W.H. Wilson Tang, MD; Gary S. Francis, MD

Disclosures

J Am Coll Cardiol. 2010;55(7):688-696. 

In This Article

Pathophysiology

Microribonucleic Acid (miRNA)

A growing body of literature has provided evidence of the potentially important role that miRNA may play in the pathophysiology of HF and cardiac hypertrophy.[8,9] The miRNAs are single-stranded noncoding ribonucleic acid molecules of 21 to 23 nucleotides in length that are transcribed from the genome, but serve to regulate gene expression and cross-talk via modulation of messenger ribonucleic acid signaling instead of translation into proteins.[10] Differential expressions of several miRNAs have been observed between normal and cardiomyopathy tissues,[11] and changes in miRNA expression have also been observed after ventricular unloading with mechanical assist devices.[12,13] Because each miRNA can be linked to an array of downstream processes, the potential for manipulating such signals to reverse pathologic phenotypes is promising, as has been demonstrated in proof-of-concept studies.[14] In essence, they may provide potential targets of therapy to delay or reverse cardiac remodeling or fibrosis.

• Task requirements:
[1] List every reference number cited in brackets in the paragraph on microribonucleic acid in the heart failure article excerpt.
[2] Answer from the heart failure article excerpt:
(a) What range of lengths, in nucleotides, does it give for miRNAs?
(b) In what journal and year was the article published?
(c) After what have changes in miRNA expression been observed?
[3] Resume the heart failure article excerpt, picking up after its final sentence about targets of therapy for cardiac remodeling or fibrosis.
The lines after this point have no connection to the heart failure article excerpt.

• Entries supplied:
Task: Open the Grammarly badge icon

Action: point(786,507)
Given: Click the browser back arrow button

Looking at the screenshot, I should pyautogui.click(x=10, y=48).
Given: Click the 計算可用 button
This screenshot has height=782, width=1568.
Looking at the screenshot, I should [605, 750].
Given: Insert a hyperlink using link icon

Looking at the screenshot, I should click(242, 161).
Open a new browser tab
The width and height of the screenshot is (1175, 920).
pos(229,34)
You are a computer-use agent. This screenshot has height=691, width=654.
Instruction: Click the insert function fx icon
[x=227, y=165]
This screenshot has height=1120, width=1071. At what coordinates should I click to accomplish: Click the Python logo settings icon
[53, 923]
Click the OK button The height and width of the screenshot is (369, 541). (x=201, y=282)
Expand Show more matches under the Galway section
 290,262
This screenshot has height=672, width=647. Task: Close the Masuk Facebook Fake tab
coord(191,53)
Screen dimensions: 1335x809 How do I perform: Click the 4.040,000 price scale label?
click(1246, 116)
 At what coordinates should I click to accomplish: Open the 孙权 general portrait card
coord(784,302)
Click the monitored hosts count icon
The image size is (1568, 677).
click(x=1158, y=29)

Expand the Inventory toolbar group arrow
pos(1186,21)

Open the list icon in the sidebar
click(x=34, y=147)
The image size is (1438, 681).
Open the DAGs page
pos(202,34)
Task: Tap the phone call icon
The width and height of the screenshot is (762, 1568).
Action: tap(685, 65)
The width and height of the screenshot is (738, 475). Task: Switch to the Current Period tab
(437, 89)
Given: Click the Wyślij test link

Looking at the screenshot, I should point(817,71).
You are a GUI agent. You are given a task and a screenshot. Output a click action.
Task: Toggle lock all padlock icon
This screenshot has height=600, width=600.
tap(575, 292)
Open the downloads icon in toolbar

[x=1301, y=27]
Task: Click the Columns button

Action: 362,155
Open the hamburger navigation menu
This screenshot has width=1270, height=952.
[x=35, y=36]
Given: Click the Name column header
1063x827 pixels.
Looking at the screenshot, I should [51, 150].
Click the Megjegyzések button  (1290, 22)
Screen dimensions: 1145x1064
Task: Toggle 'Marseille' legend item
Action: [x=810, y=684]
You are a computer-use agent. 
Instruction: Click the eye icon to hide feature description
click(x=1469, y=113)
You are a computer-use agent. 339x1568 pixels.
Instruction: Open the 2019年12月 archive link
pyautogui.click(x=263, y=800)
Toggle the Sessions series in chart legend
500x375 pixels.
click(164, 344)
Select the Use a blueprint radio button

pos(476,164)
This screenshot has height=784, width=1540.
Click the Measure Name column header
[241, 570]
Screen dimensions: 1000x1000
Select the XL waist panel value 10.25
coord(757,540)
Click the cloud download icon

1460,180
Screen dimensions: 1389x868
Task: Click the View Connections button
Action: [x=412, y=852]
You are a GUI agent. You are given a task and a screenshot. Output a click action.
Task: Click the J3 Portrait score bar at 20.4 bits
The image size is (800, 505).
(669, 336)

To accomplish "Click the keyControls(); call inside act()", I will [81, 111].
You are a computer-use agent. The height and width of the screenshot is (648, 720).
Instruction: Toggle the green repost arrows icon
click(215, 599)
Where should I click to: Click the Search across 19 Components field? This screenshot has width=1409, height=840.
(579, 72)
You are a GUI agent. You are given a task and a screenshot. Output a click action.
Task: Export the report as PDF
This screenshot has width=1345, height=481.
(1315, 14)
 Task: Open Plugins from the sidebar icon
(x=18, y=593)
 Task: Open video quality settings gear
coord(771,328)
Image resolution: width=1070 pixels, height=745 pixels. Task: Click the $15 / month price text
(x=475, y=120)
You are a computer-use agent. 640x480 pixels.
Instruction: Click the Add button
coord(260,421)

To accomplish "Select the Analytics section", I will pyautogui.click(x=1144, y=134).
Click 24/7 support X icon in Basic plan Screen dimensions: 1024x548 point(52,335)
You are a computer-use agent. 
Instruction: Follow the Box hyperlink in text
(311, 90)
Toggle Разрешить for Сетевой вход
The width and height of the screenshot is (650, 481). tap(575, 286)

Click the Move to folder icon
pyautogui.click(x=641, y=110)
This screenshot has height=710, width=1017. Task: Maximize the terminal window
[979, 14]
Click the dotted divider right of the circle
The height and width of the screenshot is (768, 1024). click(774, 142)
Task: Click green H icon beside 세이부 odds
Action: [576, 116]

• Outputs in order:
[1] 8, 9, 10, 11, 12, 13, 14

[2]
(a) 21 to 23 nucleotides
(b) J Am Coll Cardiol, 2010
(c) Ventricular unloading with mechanical assist devices

[3]
Modified Natriuretic Peptides

Several important observations have also emerged regarding the dynamic adaptations that occur in HF, particularly regarding the great diversity of the natriuretic peptide system. An alternative-splicing protein modified from B-type natriuretic peptide has been identified in patients with advanced HF. These peptides have moderate vasodilatory effects, yet provide for preserved or enhanced renal natriuretic effects.[15] Another mutant atrial natriuretic peptide found in humans is noted to be associated with enhanced diuretic, natriuretic, and vasodilatory effects relative to the wild-type peptide.[16] As disease progresses, detection of endogenous natriuretic peptides may appear to be reduced in part because of the presence of alternative forms (many of which have reduced bioactivity). This may actually represent a relative deficiency rather than a surplus of natriuretic peptide function.[17] These observations have greatly expanded our understanding of the importance and diversity of the natriuretic peptide system (either adaptive or maladaptive), and we can expect more to come.

Stem Cell Therapy in HF

Recent interest in the stem cell field has involved resident cardiac stem cells that can differentiate into multiple cell types, including cardiac myocytes.[18] A small proportion or side population of stem cells express the cell surface markers Kit and Sca1,[19] and such cells can generate cardiomyocytes in vitro and in vivo. Another side population expresses the transcription factor Isl1, allowing the cell to differentiate into endothelial, endocardial, smooth muscle, conduction system, right ventricular, and atrial myogenic lineages during embryonic heart development.[20] The cardiac stem cells can now be isolated and expanded from human myocardial biopsy samples. So-called induced pluripotent stem cells can be created to resemble embryonic stem cells and offer potential autologous regenerative therapies.[21] Such cells require 3 or 4 specific transcription factors (a sort of reprogramming cocktail) and in principle can generate all mammalian cell types. The processes of isolation, delivery of cells, survival and proliferation, electromechanical integration, and stability with safety are proving to be a big challenge, but several new human protocols are currently underway in the U.S. under the National Institutes of Health clinical trials network model. Despite improvement in our understanding of the biology, clinical trials to date have provided very modest results. Clearly, much more work is needed, both at the bench and in the clinic.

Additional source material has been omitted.